Intended for healthcare professionals

Practice Clinical updates

Perianal abscess

BMJ 2017; 356 doi: (Published 21 February 2017) Cite this as: BMJ 2017;356:j475
  1. Kapil Sahnan, specialist registrar in colorectal surgery1,
  2. Samuel O Adegbola, specialist registrar in colorectal surgery1,
  3. Phillip J Tozer, specialist registrar in colorectal surgery1,
  4. Josef Watfah, consultant emergency surgeon2,
  5. Robin KS Phillips, professor of colorectal surgery, consultant surgeon and clinical director of St Mark’s Hospital1
  1. 1Imperial College Faculty of Medicine, St Marks Hospital, London SW7 2AZ, UK
  2. 2Northwick Park Hospital, London, UK
  1. Correspondence to: K Sahnan ks303{at}

What you need to know

  • Perianal abscesses almost always require surgical drainage, even if they have spontaneously discharged

  • Patients with diabetes, immunosuppression, evidence of systemic sepsis, or substantial local cellulitis require urgent drainage

  • In uncomplicated cases, offer incision and drainage within 24 hours

  • Drainage leads to an open cavity that typically takes 3-4 weeks to heal

  • Persistent failure to heal may indicate an underlying fistula

The annual incidence of perianal abscess is estimated between 14 000 and 20 000 people in the UK, resulting in about 12 500 operations in the NHS each year.1 A recent Swedish cohort study estimated the incidence at 16.1 per 100 000.2 The true incidence may be higher, since many patients are treated with antibiotics in the community and some abscesses spontaneously regress or discharge.23 Patients usually present with an erythematous swelling near the anus and may be embarrassed or reluctant to seek treatment.

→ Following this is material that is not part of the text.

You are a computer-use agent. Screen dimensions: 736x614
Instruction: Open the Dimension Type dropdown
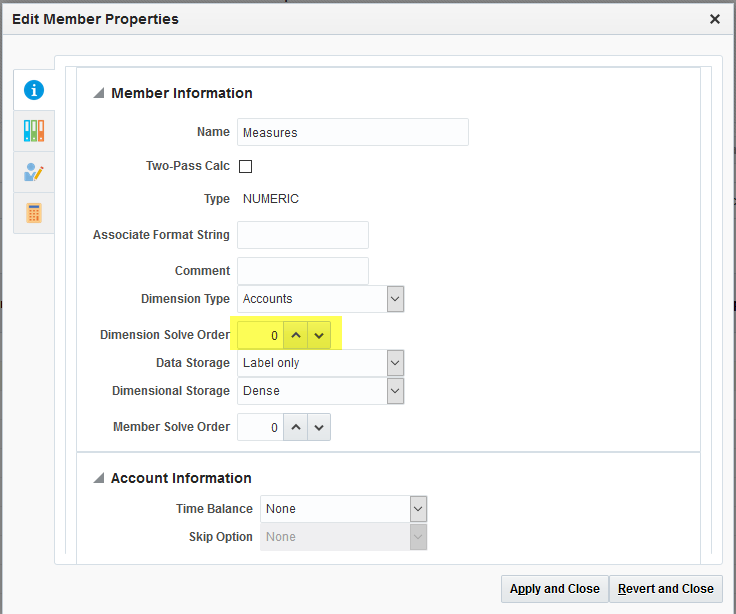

They may present to a non-specialist in the first instance. This article provides information on the causes and different types of perianal abscess and an update on how they are best managed.

What are perianal abscesses?

An abscess is a localised collection of infected fluid. Although there are strict anatomical definitions for the different anorectal abscesses, initial management is the same in most cases and the term “perianal abscess” is generally used as a result (fig 1).

Fig 1 Possible sites of anorectal (“perianal”) abscesses

About 90% of idiopathic perianal abscesses occur because of infection of the cryptoglobular glands.45 Most occur posteriorly and in the intersphincteric space, where the anal glands are located.6 Abscesses are classified as superficial or deep in relation to the anal sphincter. If the infection bursts through the external sphincter, it will form an ischiorectal abscess. If it spreads laterally on both sides it can form a collection of sepsis, which …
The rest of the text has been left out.